Il principale avversario di una visione critica della Resistenza oggi è da cercare nell’indifferenza, più che nelle equiparazioni impossibili tra l’una e l’altra parte, quella che ha combattuto il nazismo e il fascismo, facendo la scelta giusta, e quella che ha combattuto accanto ai nazisti e ai fascisti, facendo la scelta sbagliata.

La pietà e il rispetto dovuti alle vittime di una guerra atroce per gli uni e gli altri non può tradursi in una sorta di equidistanza tra fascismo e antifascismo. Come si fa a non cogliere la differenza Occorre trasmettere la differenza tra uno stato di polizia e uno stato di diritto? Il fascismo è stato la prima dittatura imposta nel cuore dell’Europa dopo la prima guerra mondiale e ha avuto la responsabilità di aver scatenato, insieme al suo alleato più potente, la seconda guerra mondiale. Il fascismo rimane un’onta nella storia del nostro Paese.
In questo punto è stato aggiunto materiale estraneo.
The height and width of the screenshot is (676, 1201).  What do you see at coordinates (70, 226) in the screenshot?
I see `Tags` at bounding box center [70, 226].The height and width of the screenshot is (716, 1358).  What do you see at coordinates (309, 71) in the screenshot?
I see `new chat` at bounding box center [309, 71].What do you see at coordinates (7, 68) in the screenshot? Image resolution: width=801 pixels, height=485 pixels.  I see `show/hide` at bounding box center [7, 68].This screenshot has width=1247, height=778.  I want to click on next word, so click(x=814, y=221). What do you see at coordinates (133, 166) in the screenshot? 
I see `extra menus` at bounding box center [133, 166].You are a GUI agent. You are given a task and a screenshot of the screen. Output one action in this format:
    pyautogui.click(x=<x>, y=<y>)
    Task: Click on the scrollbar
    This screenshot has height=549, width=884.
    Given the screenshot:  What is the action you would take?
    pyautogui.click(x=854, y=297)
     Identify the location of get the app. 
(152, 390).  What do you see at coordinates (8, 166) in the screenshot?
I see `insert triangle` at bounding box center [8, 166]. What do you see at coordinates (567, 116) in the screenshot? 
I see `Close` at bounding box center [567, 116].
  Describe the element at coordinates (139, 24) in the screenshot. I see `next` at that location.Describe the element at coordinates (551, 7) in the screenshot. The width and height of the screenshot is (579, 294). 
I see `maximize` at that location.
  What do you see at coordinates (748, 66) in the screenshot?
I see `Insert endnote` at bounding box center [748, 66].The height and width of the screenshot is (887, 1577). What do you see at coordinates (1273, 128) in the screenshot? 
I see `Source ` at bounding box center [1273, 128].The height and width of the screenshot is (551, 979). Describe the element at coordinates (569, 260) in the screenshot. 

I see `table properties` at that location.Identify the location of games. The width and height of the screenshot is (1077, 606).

  1. Quale impegno politico?

La democrazia attuale necessita di nuovi ideali. Quali? Si può concordare con Bobbio il quale ritiene che i nuovi ideali sono ancora quelli della Resistenza, che la Resistenza dopo la Liberazione sia continuata nelle lotte di liberazione nazionale, che le forme contemporanee della Resistenza siano la lotta della pace contro la politica di potenza e la lotta per la democrazia contro ogni forma di autoritarismo. Un nuovo impegno politico dei giovani potrebbe esprimersi come una nuova Resistenza da un lato all’insorgere di vecchi e nuovi irrazionalismi alla luce di una conoscenza diretta dei problemi concreti, dall’altro allo svuotamento dello spirito della democrazia attraverso l’adattamento e il conformismo.

Si tratta di un impegno politico che è anche impegno morale. Un impegno consapevole dello scarto tra gli ideali e la realtà, che non è l’ora di girarsi dall’altra parte, come l’apatico che non sente, non vede, non parla.

Come ha osservato ancora Bobbio, il grande ideale della Resistenza è stato la democrazia, intesa come quella forma di governo e di società in cui ciascuno ha la sua parte e si assume la responsabilità che gli spetta. Le sorti della nostra democrazia dipendono dall’energia, dalla serietà, dalla qualità del nostro impegno.

Rivolgendosi ai giovani, Aldo Giassi, partigiano comunista, li sprona a impegnarsi nella vita, a vincere la pigrizia, a “protestare ma senza violenza”. Settant’anni dopo afferma: “Proprio perché conosco la guerra, oggi sono contro l’uso della violenza. […] Contestare è un diritto sacrosanto, ma bisogna farlo con la parola con gli scritti, mai in modo violento” (“Corriere della Sera”, domenica 5 aprile 2015).